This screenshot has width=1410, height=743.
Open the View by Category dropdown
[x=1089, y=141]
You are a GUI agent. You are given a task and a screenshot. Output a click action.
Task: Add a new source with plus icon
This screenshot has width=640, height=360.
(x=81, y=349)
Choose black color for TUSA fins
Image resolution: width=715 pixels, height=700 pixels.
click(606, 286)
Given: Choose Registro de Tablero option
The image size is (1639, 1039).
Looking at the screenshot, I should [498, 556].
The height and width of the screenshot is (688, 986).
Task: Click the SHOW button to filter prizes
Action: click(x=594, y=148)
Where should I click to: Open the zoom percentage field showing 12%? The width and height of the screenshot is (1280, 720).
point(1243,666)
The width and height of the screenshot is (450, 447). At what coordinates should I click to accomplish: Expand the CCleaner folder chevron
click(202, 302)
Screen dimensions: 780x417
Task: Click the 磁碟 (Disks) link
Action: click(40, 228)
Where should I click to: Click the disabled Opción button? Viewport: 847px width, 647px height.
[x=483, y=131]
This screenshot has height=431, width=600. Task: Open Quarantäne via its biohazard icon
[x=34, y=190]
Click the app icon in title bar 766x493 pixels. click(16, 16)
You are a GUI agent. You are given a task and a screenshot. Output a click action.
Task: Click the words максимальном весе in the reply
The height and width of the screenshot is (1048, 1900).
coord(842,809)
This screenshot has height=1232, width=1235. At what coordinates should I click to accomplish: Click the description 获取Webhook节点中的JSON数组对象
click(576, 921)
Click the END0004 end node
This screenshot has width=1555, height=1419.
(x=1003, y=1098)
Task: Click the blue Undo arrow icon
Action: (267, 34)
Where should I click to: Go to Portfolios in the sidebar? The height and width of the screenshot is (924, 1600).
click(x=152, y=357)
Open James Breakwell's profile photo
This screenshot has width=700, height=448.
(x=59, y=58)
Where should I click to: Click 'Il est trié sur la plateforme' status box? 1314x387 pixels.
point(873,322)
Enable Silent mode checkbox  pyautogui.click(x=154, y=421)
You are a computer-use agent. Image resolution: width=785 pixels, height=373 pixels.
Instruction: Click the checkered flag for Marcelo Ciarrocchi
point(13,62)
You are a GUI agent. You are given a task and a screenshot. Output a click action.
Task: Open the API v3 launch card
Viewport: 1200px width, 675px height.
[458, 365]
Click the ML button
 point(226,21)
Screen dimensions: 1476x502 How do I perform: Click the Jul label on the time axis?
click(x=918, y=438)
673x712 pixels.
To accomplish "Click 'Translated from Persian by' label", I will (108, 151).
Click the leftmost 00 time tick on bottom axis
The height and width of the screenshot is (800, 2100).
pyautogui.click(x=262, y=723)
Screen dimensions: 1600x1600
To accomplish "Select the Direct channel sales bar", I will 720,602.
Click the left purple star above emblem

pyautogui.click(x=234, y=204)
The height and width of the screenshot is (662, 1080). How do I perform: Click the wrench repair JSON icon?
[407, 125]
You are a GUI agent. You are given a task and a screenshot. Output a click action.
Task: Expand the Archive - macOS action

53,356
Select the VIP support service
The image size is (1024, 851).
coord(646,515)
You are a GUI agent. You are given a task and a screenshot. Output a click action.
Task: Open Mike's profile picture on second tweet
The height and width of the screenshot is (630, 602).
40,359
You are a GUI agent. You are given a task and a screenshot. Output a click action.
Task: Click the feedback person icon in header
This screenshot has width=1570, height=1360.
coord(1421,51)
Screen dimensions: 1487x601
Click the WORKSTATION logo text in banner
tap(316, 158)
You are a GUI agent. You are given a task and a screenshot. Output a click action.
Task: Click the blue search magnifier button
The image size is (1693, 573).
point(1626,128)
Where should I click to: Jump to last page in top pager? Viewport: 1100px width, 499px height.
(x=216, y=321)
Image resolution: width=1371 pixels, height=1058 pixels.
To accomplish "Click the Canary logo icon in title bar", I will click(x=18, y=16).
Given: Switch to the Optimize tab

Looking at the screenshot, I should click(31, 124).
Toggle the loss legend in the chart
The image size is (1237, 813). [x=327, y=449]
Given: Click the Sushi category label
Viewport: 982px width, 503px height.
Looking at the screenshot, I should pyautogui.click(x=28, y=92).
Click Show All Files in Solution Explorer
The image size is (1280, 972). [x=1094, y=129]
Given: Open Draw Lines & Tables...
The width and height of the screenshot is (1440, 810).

:: Exercise requirements ::
All records shown above must be set down again verbatim.

:: Exercise solution ::
This screenshot has width=1410, height=743.
Open the View by Category dropdown
[x=1089, y=141]
You are a GUI agent. You are given a task and a screenshot. Output a click action.
Task: Add a new source with plus icon
This screenshot has width=640, height=360.
(x=81, y=349)
Choose black color for TUSA fins
Image resolution: width=715 pixels, height=700 pixels.
click(606, 286)
Given: Choose Registro de Tablero option
The image size is (1639, 1039).
Looking at the screenshot, I should [498, 556].
The height and width of the screenshot is (688, 986).
Task: Click the SHOW button to filter prizes
Action: click(x=594, y=148)
Where should I click to: Open the zoom percentage field showing 12%? The width and height of the screenshot is (1280, 720).
point(1243,666)
The width and height of the screenshot is (450, 447). At what coordinates should I click to accomplish: Expand the CCleaner folder chevron
click(202, 302)
Screen dimensions: 780x417
Task: Click the 磁碟 (Disks) link
Action: click(40, 228)
Where should I click to: Click the disabled Opción button? Viewport: 847px width, 647px height.
[x=483, y=131]
This screenshot has height=431, width=600. Task: Open Quarantäne via its biohazard icon
[x=34, y=190]
Click the app icon in title bar 766x493 pixels. click(16, 16)
You are a GUI agent. You are given a task and a screenshot. Output a click action.
Task: Click the words максимальном весе in the reply
The height and width of the screenshot is (1048, 1900).
coord(842,809)
This screenshot has height=1232, width=1235. At what coordinates should I click to accomplish: Click the description 获取Webhook节点中的JSON数组对象
click(576, 921)
Click the END0004 end node
This screenshot has width=1555, height=1419.
(x=1003, y=1098)
Task: Click the blue Undo arrow icon
Action: (267, 34)
Where should I click to: Go to Portfolios in the sidebar? The height and width of the screenshot is (924, 1600).
click(x=152, y=357)
Open James Breakwell's profile photo
This screenshot has width=700, height=448.
(x=59, y=58)
Where should I click to: Click 'Il est trié sur la plateforme' status box? 1314x387 pixels.
point(873,322)
Enable Silent mode checkbox  pyautogui.click(x=154, y=421)
You are a computer-use agent. Image resolution: width=785 pixels, height=373 pixels.
Instruction: Click the checkered flag for Marcelo Ciarrocchi
point(13,62)
You are a GUI agent. You are given a task and a screenshot. Output a click action.
Task: Open the API v3 launch card
Viewport: 1200px width, 675px height.
[458, 365]
Click the ML button
 point(226,21)
Screen dimensions: 1476x502 How do I perform: Click the Jul label on the time axis?
click(x=918, y=438)
673x712 pixels.
To accomplish "Click 'Translated from Persian by' label", I will (108, 151).
Click the leftmost 00 time tick on bottom axis
The height and width of the screenshot is (800, 2100).
pyautogui.click(x=262, y=723)
Screen dimensions: 1600x1600
To accomplish "Select the Direct channel sales bar", I will 720,602.
Click the left purple star above emblem

pyautogui.click(x=234, y=204)
The height and width of the screenshot is (662, 1080). How do I perform: Click the wrench repair JSON icon?
[407, 125]
You are a GUI agent. You are given a task and a screenshot. Output a click action.
Task: Expand the Archive - macOS action

53,356
Select the VIP support service
The image size is (1024, 851).
coord(646,515)
You are a GUI agent. You are given a task and a screenshot. Output a click action.
Task: Open Mike's profile picture on second tweet
The height and width of the screenshot is (630, 602).
40,359
You are a GUI agent. You are given a task and a screenshot. Output a click action.
Task: Click the feedback person icon in header
This screenshot has width=1570, height=1360.
coord(1421,51)
Screen dimensions: 1487x601
Click the WORKSTATION logo text in banner
tap(316, 158)
You are a GUI agent. You are given a task and a screenshot. Output a click action.
Task: Click the blue search magnifier button
The image size is (1693, 573).
point(1626,128)
Where should I click to: Jump to last page in top pager? Viewport: 1100px width, 499px height.
(x=216, y=321)
Image resolution: width=1371 pixels, height=1058 pixels.
To accomplish "Click the Canary logo icon in title bar", I will click(x=18, y=16).
Given: Switch to the Optimize tab

Looking at the screenshot, I should click(31, 124).
Toggle the loss legend in the chart
The image size is (1237, 813). [x=327, y=449]
Given: Click the Sushi category label
Viewport: 982px width, 503px height.
Looking at the screenshot, I should pyautogui.click(x=28, y=92).
Click Show All Files in Solution Explorer
The image size is (1280, 972). [x=1094, y=129]
Given: Open Draw Lines & Tables...
The width and height of the screenshot is (1440, 810).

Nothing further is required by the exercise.